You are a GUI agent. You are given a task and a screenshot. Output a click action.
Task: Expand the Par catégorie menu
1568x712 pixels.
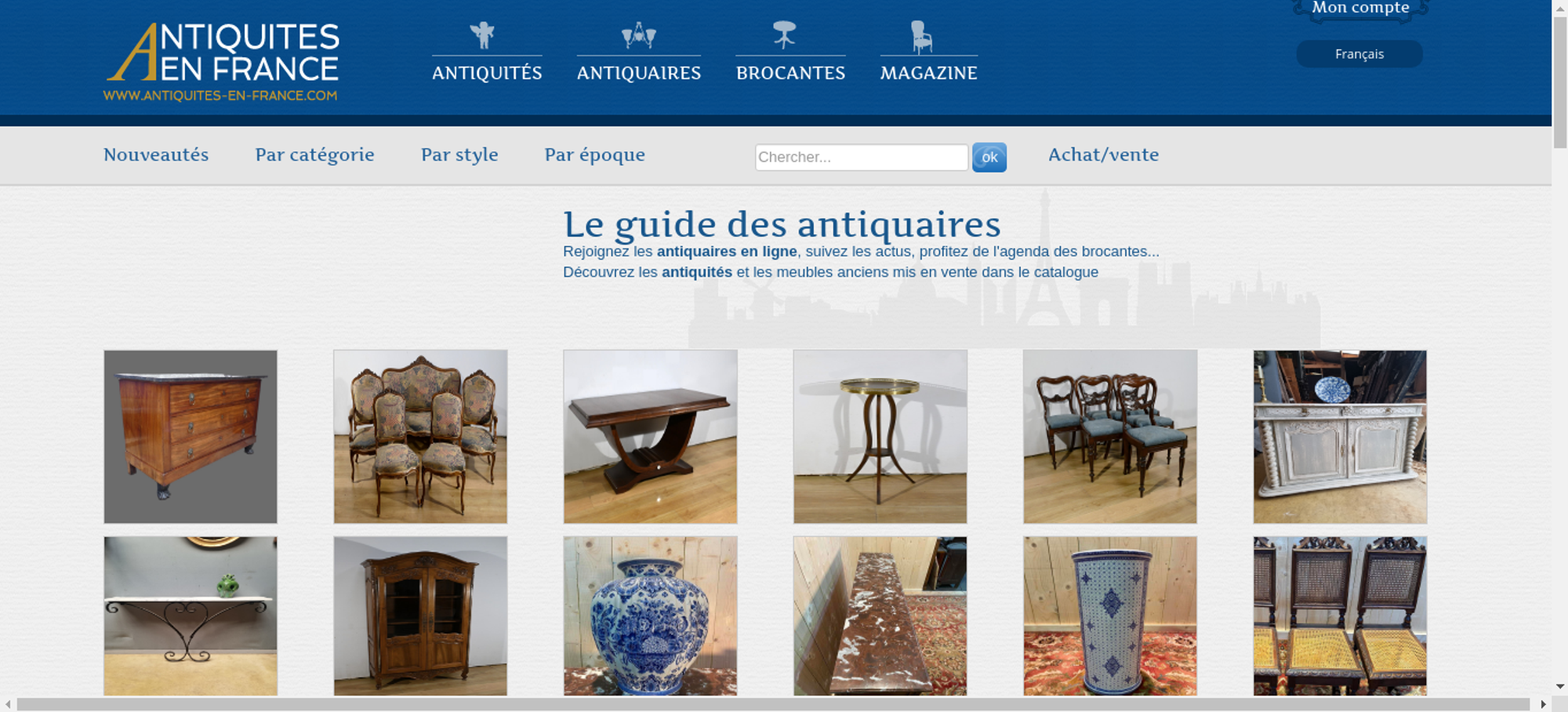pos(314,154)
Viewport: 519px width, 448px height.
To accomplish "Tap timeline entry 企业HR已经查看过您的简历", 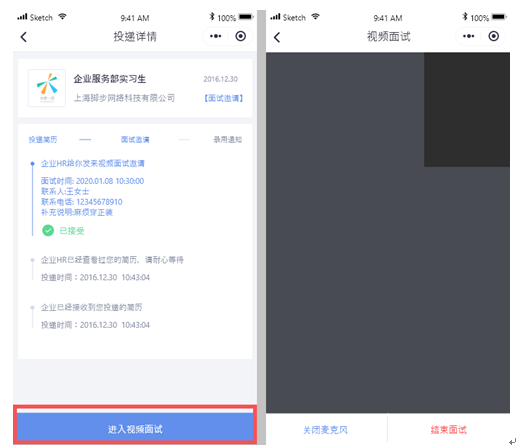I will [x=112, y=260].
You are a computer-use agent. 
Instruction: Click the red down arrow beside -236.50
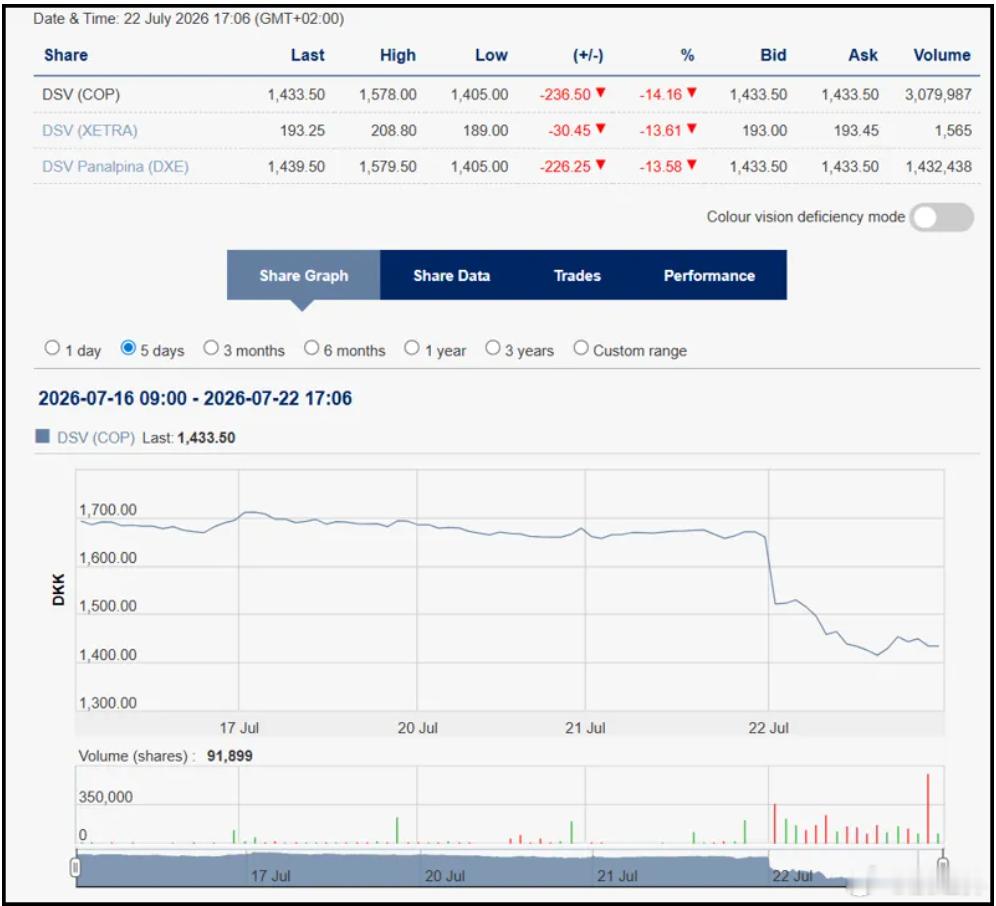tap(600, 93)
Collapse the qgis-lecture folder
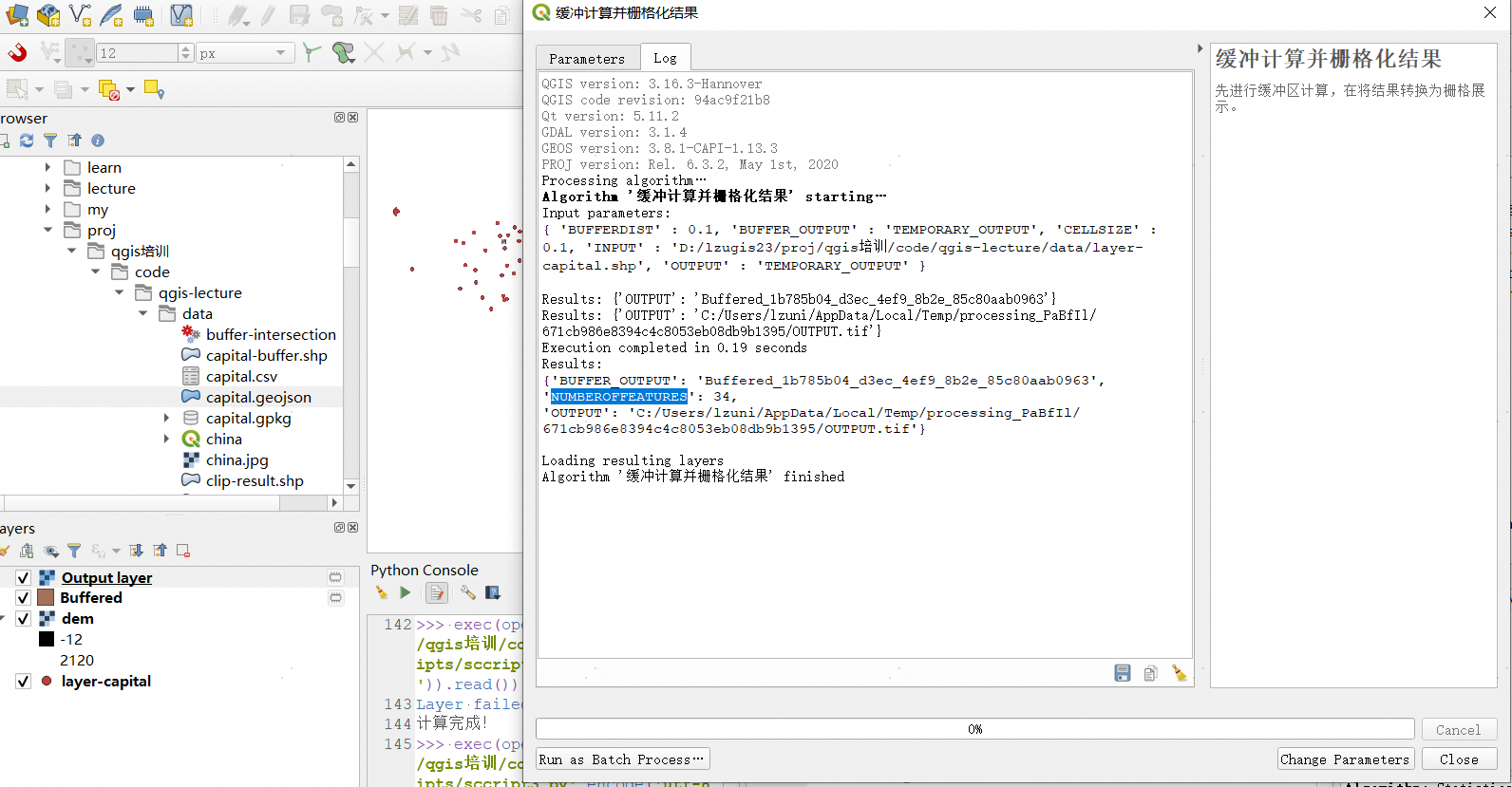The width and height of the screenshot is (1512, 787). coord(119,292)
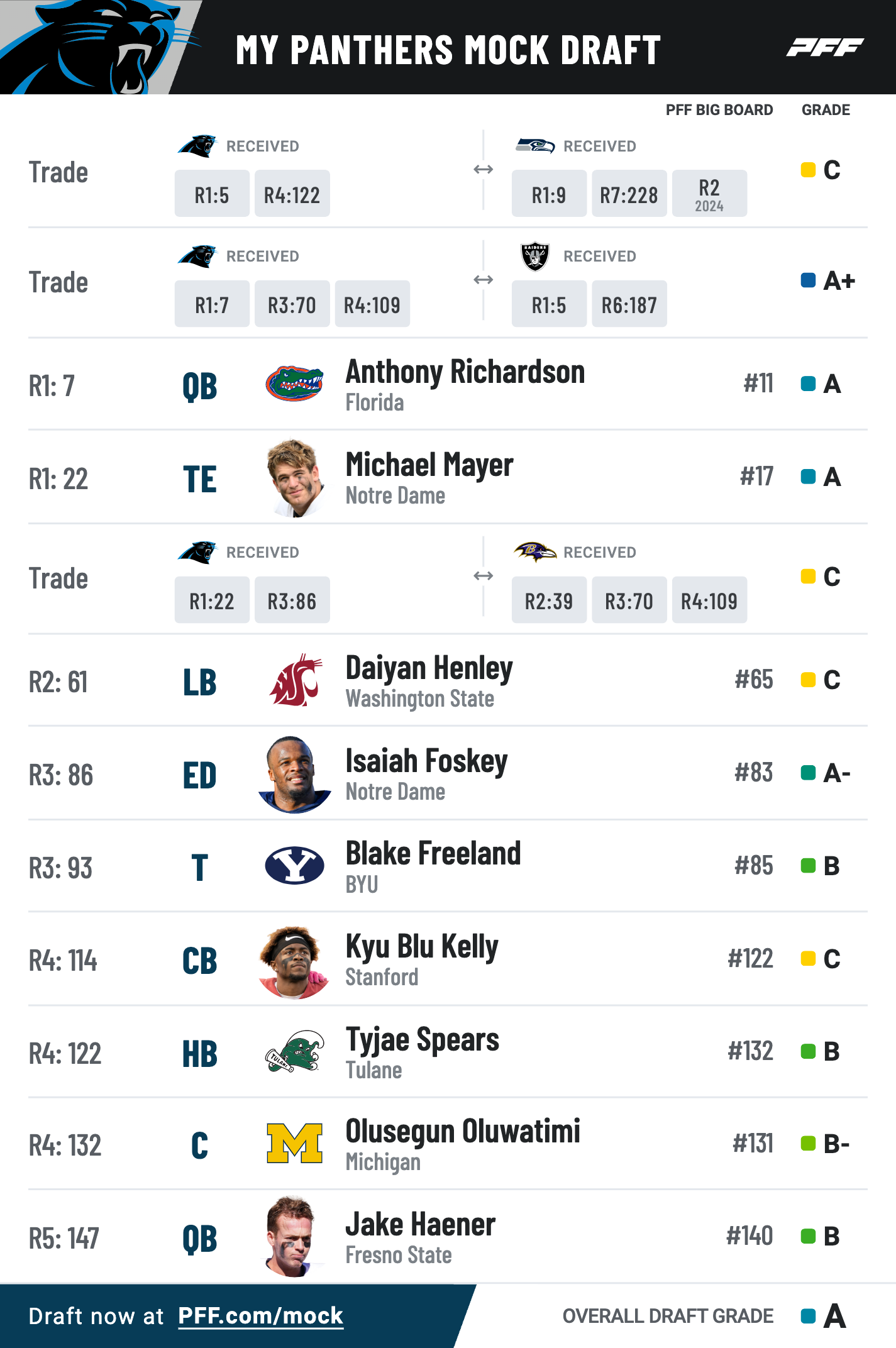Click the Michigan M logo
896x1348 pixels.
click(x=295, y=1143)
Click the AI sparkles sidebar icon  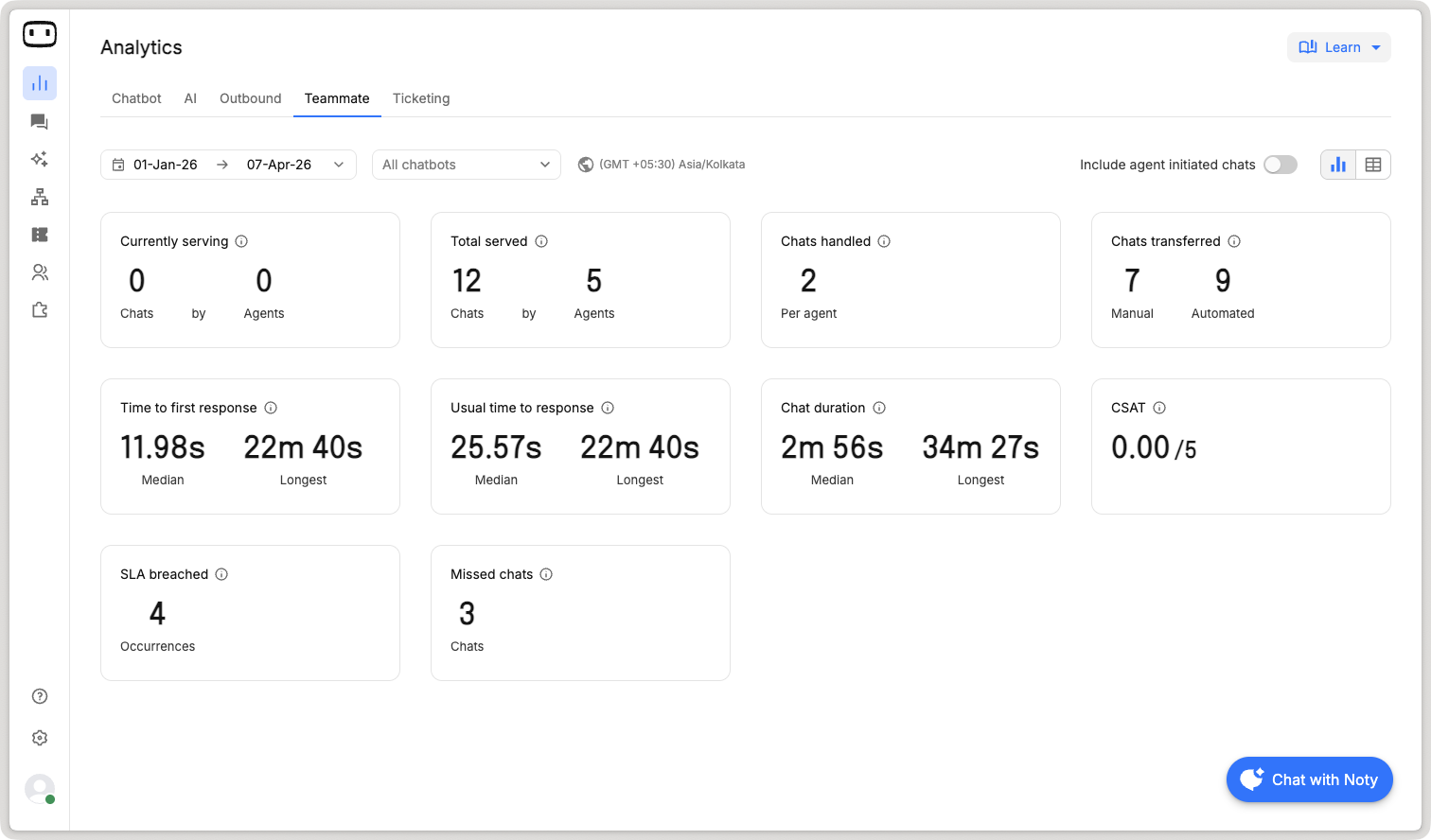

Your instructions —
All lines from the one containing "Collapse the qgis-lecture folder" through the final line of the entries above are to be copied exactly; the pictures are not.

Response area —
Collapse the qgis-lecture folder
The width and height of the screenshot is (1512, 787). coord(119,292)
Click the Michigan M logo
896x1348 pixels.
click(x=295, y=1143)
Click the AI sparkles sidebar icon  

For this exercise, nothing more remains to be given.